Dass man aufpassen muss, einige Vorschläge auch im richtigen Zusammenhang zu benutzen, ist klar: „Training“ ist nicht nur die allgemeine „Körperertüchtigung“, nicht jedes „Interview“ ein „Vorstellungsgespräch“, nicht jede „Show“ eine „Sendung“; dass für „Check-in“ der Flughafen („Abfertigung“), für „Check-out“ aber das Hotel („abreisen“) herhalten müssen, von mir aus; wenn ich hier einen Beitrag „poste“, dann „verschicke“ ich ihn nicht; an PC & Co. kann ich auch auf eine Art „surfen“, die man besser nicht mit „wellenreiten“ übersetzt, etc. Aber so intelligent dürften die „Adoptiveltern“ schon sein. Und wenn ich als Queen-Fan Musik höre, dann weiß ich auch, dass da sicher nicht „die britische Königin“ spielt und singt.^^
Manche Vorschläge jedoch sind für den praktischen Nutzen einfach zu lang: „Blog“ – „Internettagebuch“? („Internet“ ist also akzeptabel? Und passt zu einem Blog wie meinem wirklich die Bezeichnung Tagebuch?) „Blind Date“ – „die Verabredung mit einem Unbekannten/einer Unbekannten“? „One-Night-Stand“ – „einmaliges sexuelles Abenteuer“? „Single“ – „eine allein lebende Person“? „googlen“ – „mit Google im Internet suchen“? Wer will da wirklich das Adoptionsversprechen, „es so oft wie menschenmöglich zu benutzen und den fiesen Denglisch-Ausdruck […] nie wieder in den Mund zu nehmen!“, dauerhaft einhalten?
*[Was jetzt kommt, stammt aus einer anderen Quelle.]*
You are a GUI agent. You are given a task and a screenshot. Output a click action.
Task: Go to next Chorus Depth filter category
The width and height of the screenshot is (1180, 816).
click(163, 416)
Und bei aller Akzeptanz von Länge fehlt die Konsequenz – wo der Vorschlag, statt „USA“ immer „die Vereinigten Staaten von Amerika“ zu sagen, schon lächerlich anmutet, soll man doch glatt „American Way of Life“ durch „die US-amerikanische Lebensart“ ersetzen. Also da ist „US“ auf einmal wieder okay, pardon, in Ordnung?
Bei manchem fehlen m.E. wesentliche Aspekte: „leasen“ ist nicht einfach nur „mieten“, da gibt’s schon einen Unterschied (man frage mal eine Autovermietung). „Bookmarken“ würde ich im Browser (und wo verwendet man das Wort sonst?) jetzt überhaupt nicht mit „markieren“ übersetzen. Bei „Pay-per-View“ – „Bezahlfernsehen“ fehlt der „per view“-Aspekt, und „arbeiten“ erfasst auch nicht alles, was bei „jobben“ noch mitschwingt. „Look-and-feel“ – „die Ansicht“? Okay, das ist der Look, aber was ist mit dem Feel? Na, und wann kommt der erste Shitstorm, äh, die erste Empörungswelle von Frauen, wenn man „Team“ immer durch „Mannschaft“ ersetzt?
„Profit“ – „Gewinn“? Gibt’s denn Leute, die das englisch aussprechen? (Naja, im Business-Bereich bestimmt…) Ansonsten kam der auf der zweiten Silbe betonte Profit eigentlich aus dem Französischen ins Deutsche. Wobei wir schon bei der nächsten Frage sind: Vor dem Französischen muss Deutsch nicht (mehr) gerettet werden? Jedenfalls soll „Fastfood-Restaurant“ durch „Schnellrestaurant“ ersetzt werden, und gegen die Branche im „Branchenwissen“ für „Know How“ scheinen die Autoren auch nichts zu haben.
Weil’s schon lange genug her ist, dass diese Wörter „eingewandert“ sind? Nun, aber wo will man die Grenze ziehen – wie viele Jahrzehnte sind akzeptabel, wann wird Denglisch einmal so akzeptiert sein wie heute Dfranzösisch (oder wie man das nennen mag)?
Ich finde, das ist auch nur eine Frage der Gewohnheit, und so sinnvoll es ist, den Sinn neuer Fremd- und Lehnwörter zu überprüfen, bevor man sich an sie gewöhnt – und da gibt’s auf der „Deutsch retten!“-Seite in der Tat viele Anglizismen, die man m.E. lieber wieder vergessen sollte –, so muss man auch nicht zwanghaft übers Ziel hinausschießen.